5. The method according to claim 3, characterized in that, The perturbation identification model includes a spectrum mapping module, an attention module, and a hybrid module. The step of inputting the target acceleration spectrum into a pre-trained disturbance recognition model, and processing it through the disturbance recognition model to obtain the target disturbance spectrum of the road segment where the vehicle is located and the first confidence value corresponding to the target disturbance spectrum, includes: The target acceleration spectrum is input into a pre-trained disturbance recognition model, and the target acceleration spectrum is encoded using a spectrum mapping module to obtain a target spectrum vector. The target frequency band activation spectrum is obtained by identifying the target spectral vector based on the attention module; The attention weights corresponding to the attention modules are obtained, and the target frequency band activation spectrum and the attention weights are fused using the hybrid module to obtain the target disturbance spectrum of the road segment where the vehicle is located and the first confidence value corresponding to the target disturbance spectrum.

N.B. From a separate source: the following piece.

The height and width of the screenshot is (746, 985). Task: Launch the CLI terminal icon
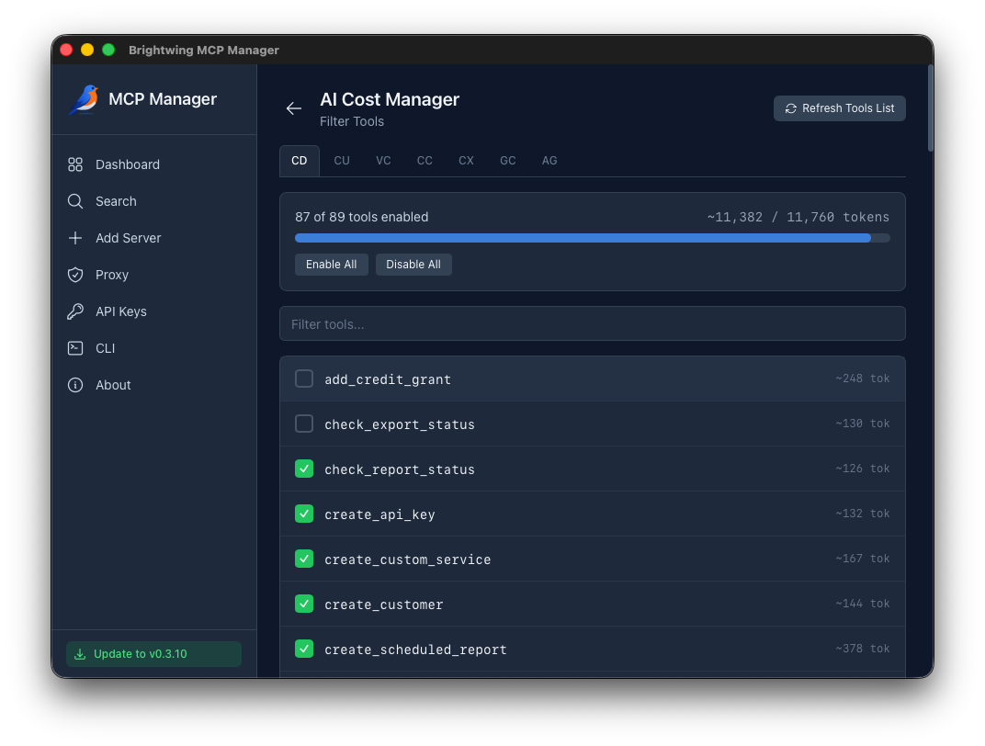74,348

6. The method according to claim 2, characterized in that, Determining the target disturbance intensity based on the target disturbance spectrum and the wheel speed includes: Obtain the pre-trained perturbation tensor to determine the model; The target disturbance spectrum and the wheel speed are input into the disturbance tensor determination model, and the target disturbance intensity is obtained by processing the disturbance tensor determination model.
7. The method according to claim 2, characterized in that, The step of determining whether the preset adjustment conditions are met based on the target disturbance intensity includes: Obtain the preset intensity threshold and the preset confidence threshold; In response to the first confidence value being greater than the preset confidence threshold and the target disturbance intensity being greater than the preset intensity threshold, it is determined that the preset adjustment conditions are met.
8. The method according to claim 1, characterized in that, The kinetic energy recovery data includes the target recovery power and the requested torque from the motor feedback; the vehicle acceleration data includes longitudinal acceleration. Determining the target recovery intensity based on the target disturbance intensity, the kinetic energy recovery data, and the vehicle acceleration data includes: Obtain the pre-trained recovery intensity adjustment model and brake pedal opening; The target recovery power, the motor feedback request torque, the brake pedal opening, and the longitudinal acceleration are input into the recovery intensity adjustment model, and the target recovery intensity is obtained by processing the recovery intensity adjustment model.
9. The method according to claim 1, characterized in that, After determining the target disturbance intensity based on the vehicle acceleration data and the wheel speed, the method further includes: Based on the target disturbance intensity, it is determined that the preset adjustment conditions are not met, and the brake pedal opening, vehicle speed, and vehicle battery status are obtained. The target recovery intensity is determined based on the brake pedal opening, the vehicle speed, and the vehicle battery status, and the vehicle is controlled to recover energy based on the target recovery intensity.
10. A vehicle, characterized in that, include: Memory, used to store executable programs; processor; When the executable program is executed by the processor, the method as described in any one of claims 1-9 is implemented.